但目前通过基因工程手段改造真菌仍然存在一些缺陷。例如，中国发明专利授权公告号为CN101755050公开的将优化的编码北非蝎(Androctonus australis)神经毒素AaIT的多核苷酸序列导入金龟子绿僵菌(Metarhizium anisopliae)中并表达，其可提高杀虫效率，有效用于昆虫的控制。但导入真菌中的蝎毒基因对人类有毒，会对人类造成一定危险。

另外，通过基因工程手段改造的真菌，大多数对昆虫不特异。如白僵菌和金龟子绿僵菌(广谱绿僵菌)，在防治害虫的同时，有益的昆虫也能被杀死，造成生态灾害。

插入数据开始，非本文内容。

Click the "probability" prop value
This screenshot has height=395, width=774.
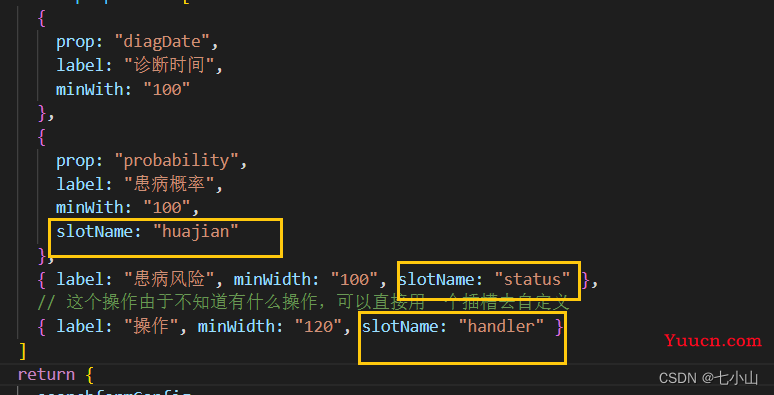[x=176, y=161]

在真菌侵染寄主的过程中，细胞壁糖蛋白和真菌多糖代谢与真菌生长分化、致病性、对寄主免疫响应的适应密切相关。寄主先天免疫的第一步是对外来病原体的识别。真菌细胞壁上的病原相关分子模式(Pathogen-associated molecular patterns，PAMPs)，如β-1,3-葡聚糖、甘露糖等，会被模式识别受体PRRs，包括C型凝集素、肽聚糖识别蛋白、革兰氏阴性菌结合蛋白(GNBP)等的免疫识别，引起免疫响应。

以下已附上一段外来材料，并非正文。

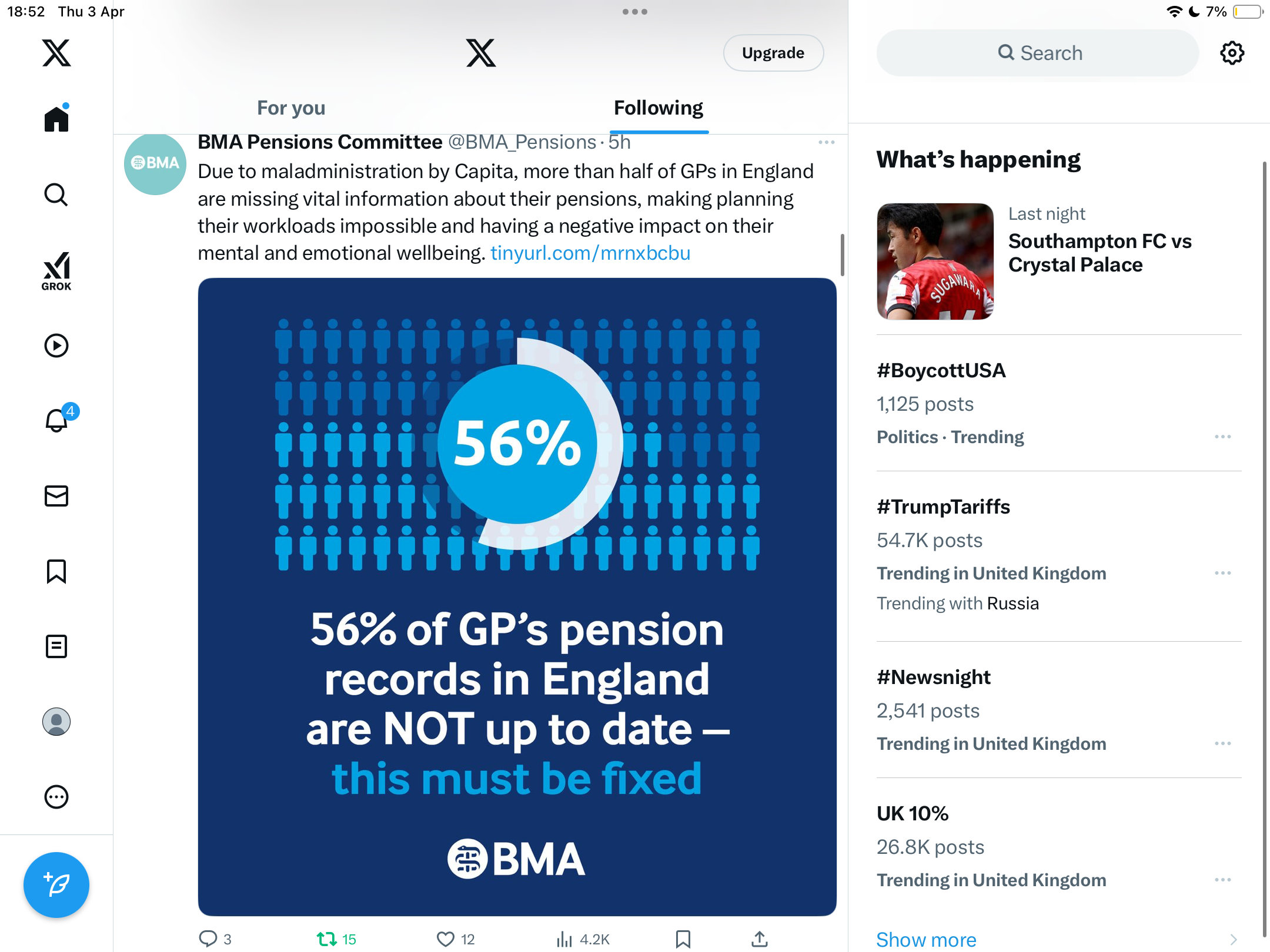Select the Following tab
The image size is (1270, 952).
pos(659,108)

绿僵菌属真菌被广泛用于蝗虫防治，代表种类有金龟子绿僵菌、罗伯茨绿僵菌和蝗绿僵菌等，不同种类的杀虫范围不同。如金龟子绿僵菌(Metarhizium anisopliae)、罗伯茨绿僵菌 (Metarhizium robertsii)为广谱性杀虫真菌，而蝗绿僵菌 (Metarhiziumacridum)只能感染蝗虫等直翅目昆虫，是寄主专一化的专性菌。绿僵菌细胞壁成分包括甘露聚糖、β-葡聚糖、几丁质。β-葡聚糖和几丁质靠近细胞膜，构成细胞壁骨架，外层的葡聚糖被结构松散的甘露聚糖覆盖。虽然专性菌蝗绿僵菌比广谱菌罗伯茨绿僵菌的杀虫效果较好，但其致死时间仍然较长，杀虫能力仍需进一步提高。

发明内容

本发明的发明人经过长期不懈的努力发现，专性菌蝗绿僵菌的基因组中缺乏磷酸甘油酸激酶基因。将磷酸甘油酸激酶基因导入到专性菌蝗绿僵菌中，通过提高3-磷酸甘油酸的表达，进而影响真菌细胞壁多糖的合成，降低宿主免疫系统的识别，加速蝗绿僵菌在宿主体内的繁殖，提高专性菌的杀虫能力。本发明的发明人注意到，3-磷酸甘油酸不仅参与真菌的糖酵解/糖异生途径，还参与真菌细胞壁表面多糖的合成代谢。3-磷酸甘油酸可以生成果糖 -6-磷酸，果糖-6-磷酸是真菌糖类代谢途径中的重要中间产物。一方面果糖-6-磷酸的积累会引起葡萄糖的积累，而葡萄糖是细胞壁葡聚糖合成的前体；另一方面，果糖-6-磷酸可以在甘露糖磷酸异构酶(Phosphomannose isomerase，PMI)的可逆催化下从果糖-6-磷酸转化为甘露糖-6-磷酸，甘露糖-6-磷酸能生成GDP-甘露糖， GDP-甘露糖是细胞壁甘露聚糖合成的前体物质。因此，3-磷酸甘油酸是连接甘油酸代谢和真菌糖代谢的重要物质。其通过影响糖代谢和真菌多糖合成，进而影响宿主免疫系统的识别，加速真菌在宿主体内的繁殖，从而提高真菌的杀虫效果。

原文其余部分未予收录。